[[ Study text, beginning ]]
By Dmytro Spilka
Increasing numbers of Chinese tech startups are opting to cancel plans to list on domestic Nasdaq-style markets with more companies looking to launch overseas instead, due to the regulatory scrutiny of IPO applicants after the halting of Ant Group’s $37 billion dollar flotation last year.
With over 100 companies voluntarily withdrawing applications to list on Shanghai’s STAR Market and Shenzhen’s ChiNext since the termination of Ant Group’s IPO, China faces a dilemma in managing its regulations to facilitate more listings.
The huge volume of withdrawals came as regulators ramped up their rules on listing prospects, leading to more delays, outright rejection, and even penalties according to bankers and company executives.
With so many companies withdrawing their IPOs, there are also questions raised regarding the quality of China’s IPOs and the level of due diligence performed by underwriters across the nation.
The fallout from this trend may result in China losing significant ground to other nations as companies increasingly look to Hong Kong, New York, and other overseas exchanges in order to bypass the hefty rules at home.
As tight restrictions abound in China, more Chinese companies are looking to cash in on the prosperous U.S. IPO market while it’s still in the middle of a boom period and before it begins to lose momentum.
The first quarter of 2021 has been the busiest overall for U.S. initial public offerings since the height of the dotcom boom at the turn of the millennium, according to EY data.
Despite the significant disruptions brought on by the COVID-19 pandemic and frosty political relations between the United States and China, half of the 36 foreign listings in the U.S. came from Greater China in Q1.
According to data gathered by The Economist, the number of Chinese IPOs has steadily increased over the course of the past five years, going from fewer than 10 in 2016 to over 20 in 2017, and more than 30 last year. With speculation that as many as 60 Chinese companies intend to go public in the United States this year, it seems apparent that this trend will ramp up dramatically in light of current Chinese regulatory restrictions surrounding IPOs.
“From our interaction with companies, our sense is they would like to lose no time (in listing),” said Vera Yang, chief China representative for the New York Stock Exchange. In her interview, translated by CNBC, Yang claims that another driving factor behind Chinese interest in U.S. listings is driven by the advantageous IPO conditions in the U.S. currently.
IPO fever in the U.S. is heating up, with a massive 389 IPOs listed in Q1 of 2021 amounting to proceeds of $125 billion — a figure that dwarfs the quarterly revenues for the past three years by a considerable margin.
Maxim Manturov, head of investment research at Freedom Finance Europe, has commented that despite the disruption caused by the COVID-19 pandemic, the health crisis has inadvertently created a favorable environment for investing into IPOs and the stock market in general.
“The pandemic supplied additional reasons for the retail investment market to grow. To support the economy, most countries adopted stimulating policies, which brought both the loan and deposit interest rates to historic lows,” Manturov explained. “As an alternative to low-rate deposits, many started investing their savings into stock markets, which posted significant gains last year despite the lockdown and the production slump.”
[[ Study text, end ]]
[[ Data listing, beginning ]]
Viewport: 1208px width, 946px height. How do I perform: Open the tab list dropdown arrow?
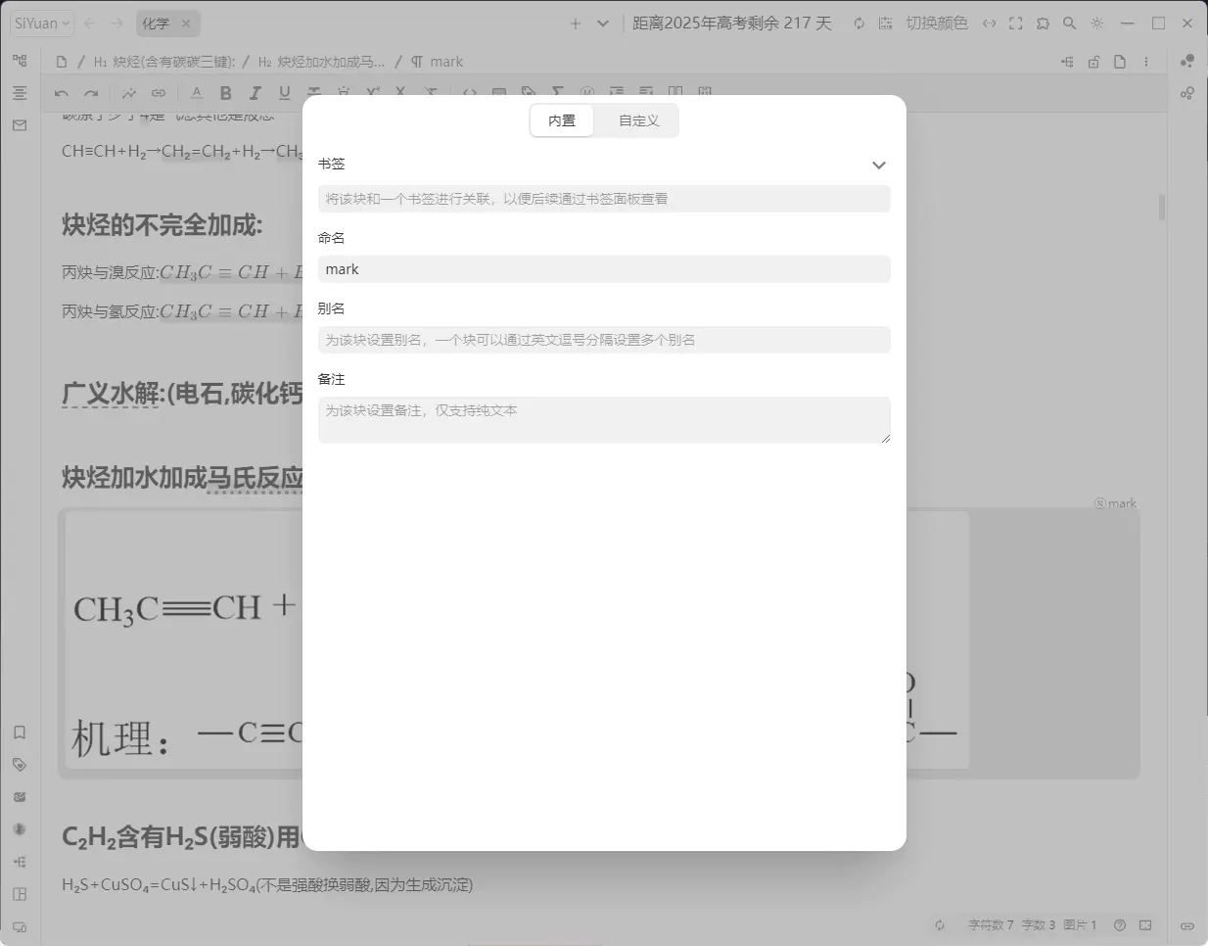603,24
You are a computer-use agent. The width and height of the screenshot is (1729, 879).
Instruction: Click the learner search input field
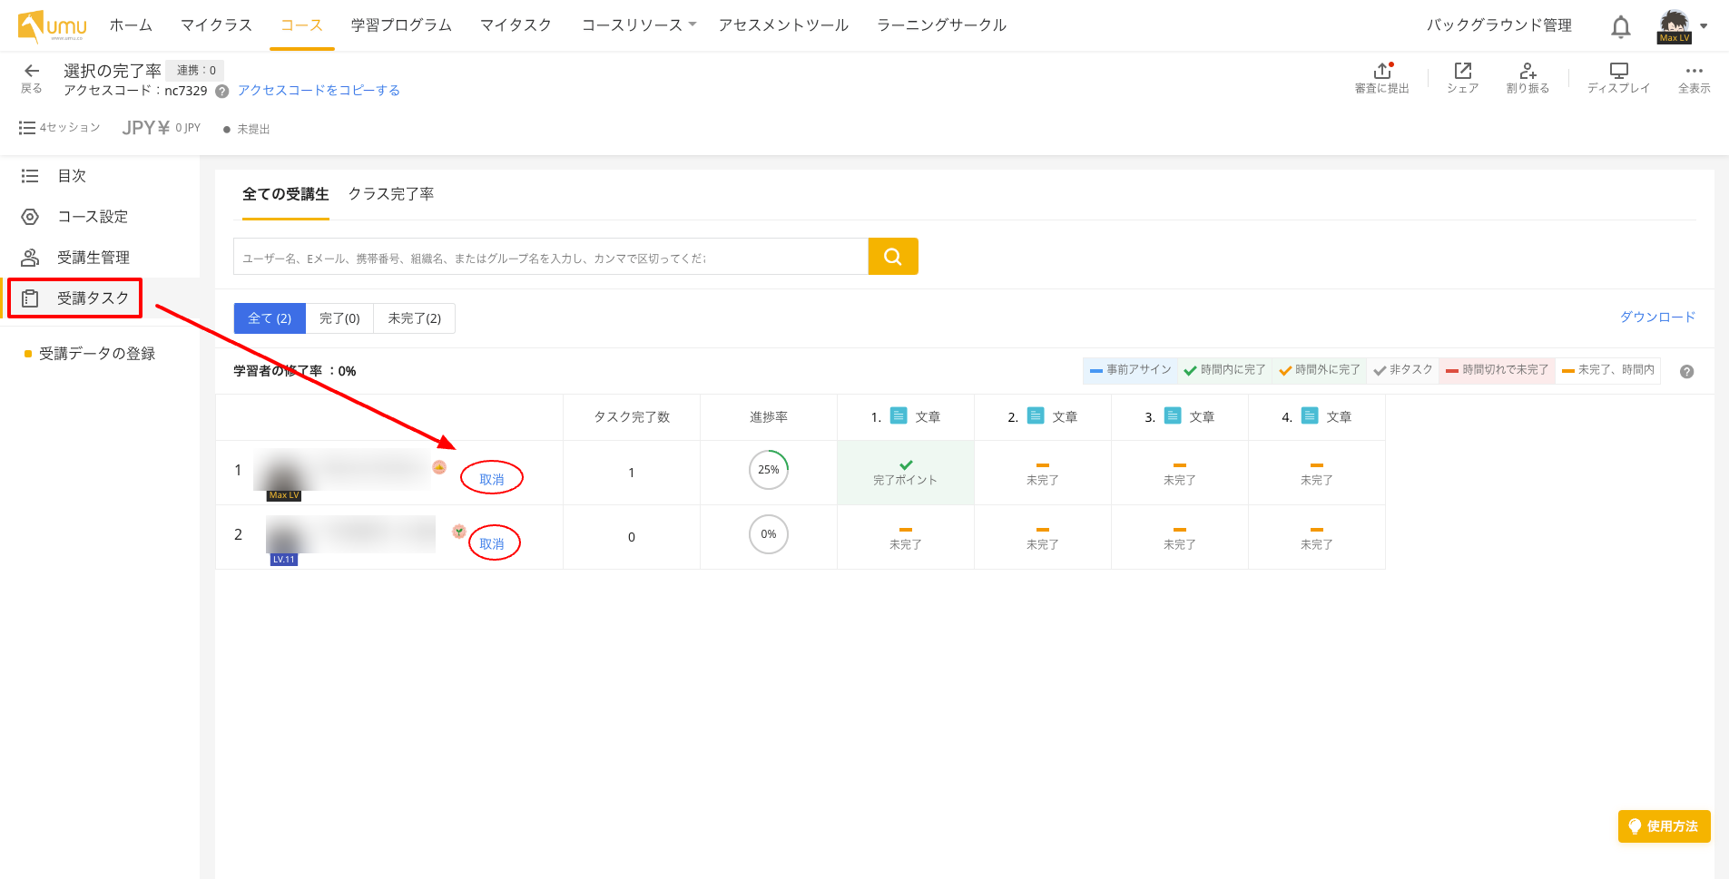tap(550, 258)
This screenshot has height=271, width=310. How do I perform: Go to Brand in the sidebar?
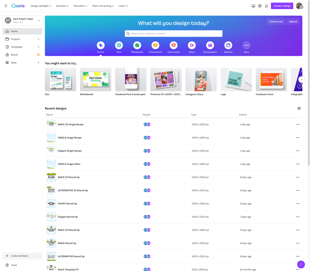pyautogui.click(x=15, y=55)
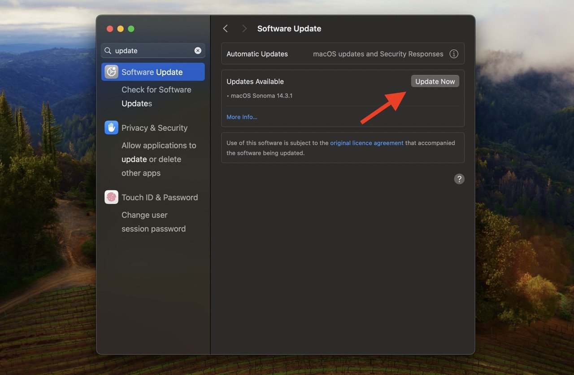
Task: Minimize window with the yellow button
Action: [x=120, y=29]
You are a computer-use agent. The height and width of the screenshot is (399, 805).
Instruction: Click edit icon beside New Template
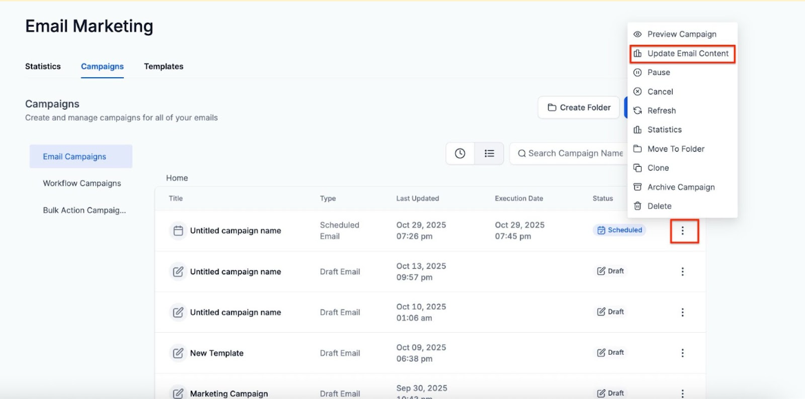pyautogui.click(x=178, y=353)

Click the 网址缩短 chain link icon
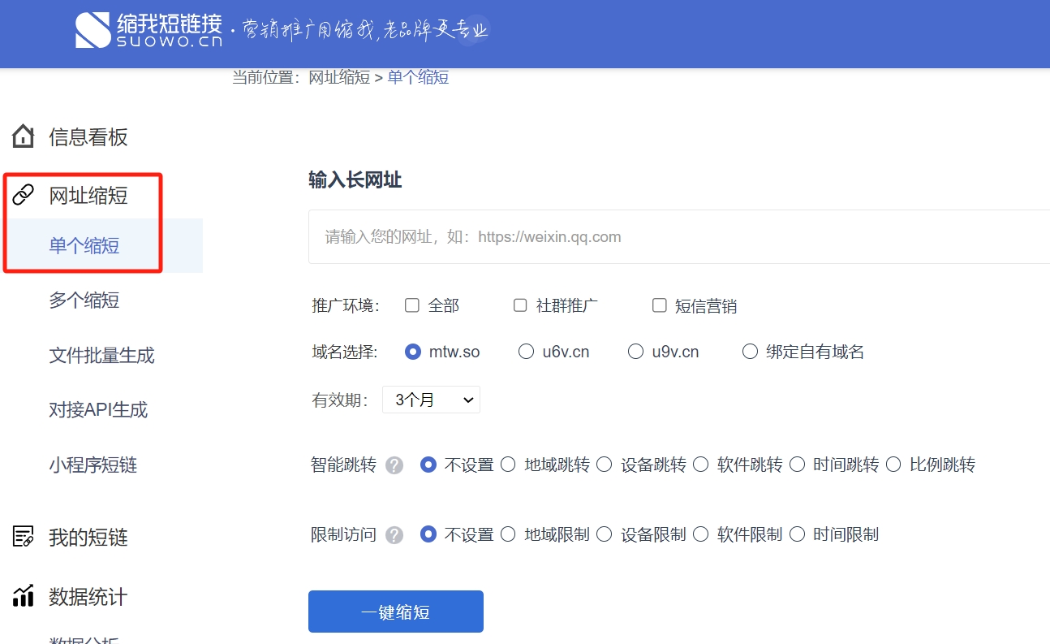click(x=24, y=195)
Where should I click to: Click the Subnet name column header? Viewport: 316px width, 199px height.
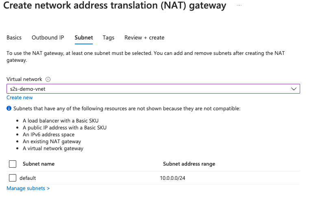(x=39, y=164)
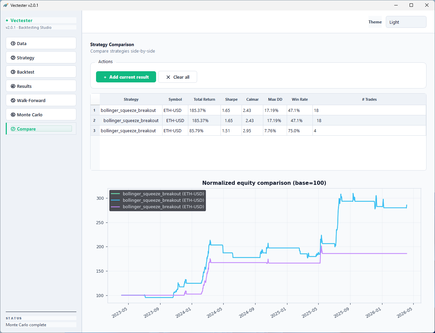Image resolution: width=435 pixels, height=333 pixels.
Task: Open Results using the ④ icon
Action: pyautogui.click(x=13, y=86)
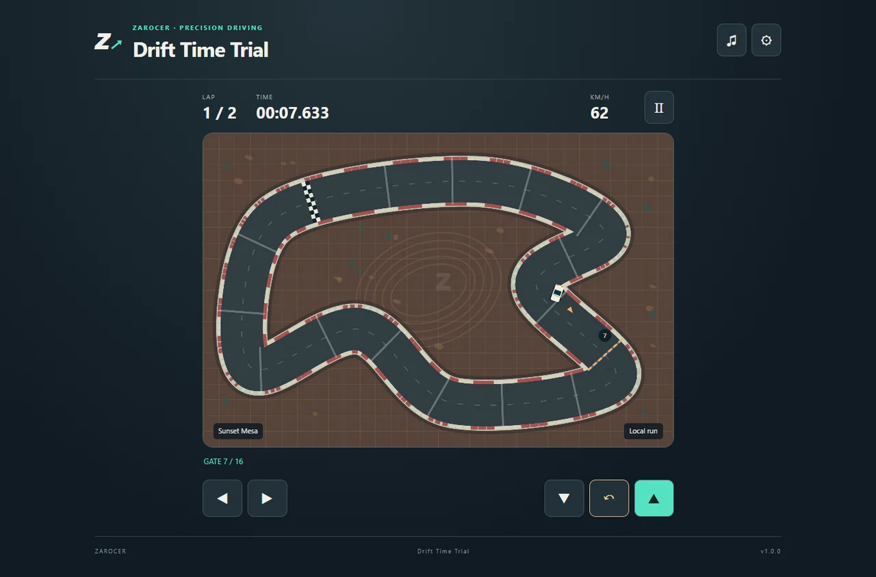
[[ Data listing, end ]]
(What you need to do):
1 > Translate into Spanish this sentence from the article on Chinese IPO listings: "The first quarter of 2021 has been the busiest overall for U.S. initial public offerings since the height of the dotcom boom at the turn of the millennium, according to EY data."
2 > Carry the article on Chinese IPO listings forward beyond its final paragraph, the one quoting Manturov.

(Task-by-task outputs):
1 > Según datos de EY, el primer trimestre de 2021 ha sido, en conjunto, el de mayor actividad para las ofertas públicas iniciales en Estados Unidos desde el apogeo del auge de las puntocom a comienzos del milenio.

2 >
Despite the stringent regulatory rules and various other disruptions, we’re still in the middle of a boom time for China’s IPO market, even with many companies seeking to go overseas.
Over the past three years, the number of mainland IPOs has doubled annually, from approximately 100 in 2018 to 400 in 2020, which has been nearly the same number of companies going public in the United States. According to stock exchange data, China saw 101 companies go public in the first quarter of 2021.
However, this hasn’t stopped Chinese firms from spreading their collective wings and seeking out listings in the U.S. and beyond. Notably, Chinese vape manufacturer RLX Technology enjoyed a lucrative debut on the New York Stock Exchange, climbing almost 150 percent on its opening day. Meanwhile, Chinese Internet of Things company Tuya also raised nearly $1 billion in a U.S.-based flotation back in March.
China’s biggest online audio app, Ximalaya, which holds unicorn status with a valuation of $3.7 billion, recently filed to go public on the New York Stock Exchange, and with three of China’s “four AI dragons” aiming to go public in 2021, we’re likely to see an even busier year for IPOs unfold over the next few months.
China is taking on public input regarding draft rules until the end of May, and with valuable ground being lost to the United States regarding its listing rules, it’s vital for regulators to explore new ways in which China can welcome new flotations onto domestic markets.
At this time, more so than any other in the 21st century, it’s vital for exchanges to be receptive to the ongoing IPO boom and to welcome investment from around the world. Although China’s political ties with the West are a hurdle that will likely see more future efforts to keep the IPOs of Chinese companies domestic, there could be significant benefits to the country adopting a more global outlook for the listings it welcomes on the exchanges of Beijing and Shenzhen. However, the first step is for China to address its regulatory stance.